Issues with Action User Profiles

Action User Profile cannot be Selected

If there are issues with the Actor's user credential capabilities, you see the error "Actor does not support non-system users" instead of being able to select an Action User Profile.

If you check the Actor capabilities, you see that Credential Provider is not listed.

When you're working with a Microsoft Windows Actor, check the following:

• When installing the Endpoint Actor, you must select the Credential Provider on the Component Selection page of the install wizard. This installs the following Validation Platform DLL: C:\Windows\System32\VerodinAutoLogon.dll. Check this location to verify that the DLL is installed.

• If it's a Windows Actor installed in Protected Theater, configure the following Microsoft Windows Registry keys. If doing this conflicts with group policies for your organization, create a unique Active Directory organizational unit to support the Validation Platform Windows Actor and apply these configuration settings.

  HKEY_LOCAL_MACHINE\Software\Microsoft\Windows\
  CurrentVersion\Policies\System\DisableCAD set to true (1)

  HKEY_LOCAL_MACHINE\Software\Microsoft\Windows\CurrentVersion\
  Winlogon\LegalNoticeCaption set to blank (empty)

  HKEY_LOCAL_MACHINE\Software\Microsoft\Windows\CurrentVersion\
  Winlogon\LegalNoticeText set to blank (empty)

If you are working with one of the other endpoint Actors, you would get this error message if the Actor's services are not running as root.

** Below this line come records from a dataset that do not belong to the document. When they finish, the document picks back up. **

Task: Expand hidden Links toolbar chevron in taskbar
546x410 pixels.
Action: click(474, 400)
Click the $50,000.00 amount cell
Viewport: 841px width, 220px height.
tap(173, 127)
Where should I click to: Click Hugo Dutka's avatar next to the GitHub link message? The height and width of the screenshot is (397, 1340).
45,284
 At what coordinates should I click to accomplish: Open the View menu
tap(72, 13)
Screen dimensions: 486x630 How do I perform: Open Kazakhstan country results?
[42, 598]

Action User Profile not logging in when running an Action

If the issue is in Protected Theater, did you log into the user accounts after the Protected Actor image was imported into the Protected Theater? You must log into these domain user accounts after the Protected Actor image is imported but before you run Protected Actions.

If you are running Host CLI Actions or Protected Actions and the User Profiles are not logging in automatically, the domain information for the Action User Profile may be incorrect.

1. Launch the Director.
2. Select Environment > Action User Profiles.
3. Click Edit next to the User profile that isn't logging in automatically.
4. Update the Domain so it contains a valid domain.
5. Click Submit.
6. Try running your Action again; the user profile should log in automatically.

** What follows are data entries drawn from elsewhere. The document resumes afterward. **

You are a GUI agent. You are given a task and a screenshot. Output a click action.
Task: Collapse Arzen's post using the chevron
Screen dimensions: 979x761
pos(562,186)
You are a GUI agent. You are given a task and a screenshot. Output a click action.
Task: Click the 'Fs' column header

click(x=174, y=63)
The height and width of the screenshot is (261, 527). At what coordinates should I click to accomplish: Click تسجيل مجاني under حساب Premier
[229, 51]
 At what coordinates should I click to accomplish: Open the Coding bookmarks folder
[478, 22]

If this is a Windows Actor installed in Protected Theater and the domain information is correct, pull the credential log file to see the reason for failure. This file is included in the standard support log bundle. If you want to access the file directly, it is located at C:\Program Files\Verodin\node\log\credential_log.txt. You may also want to verify the registry keys are configured correctly, as discussed in Action User Profile cannot be Selected.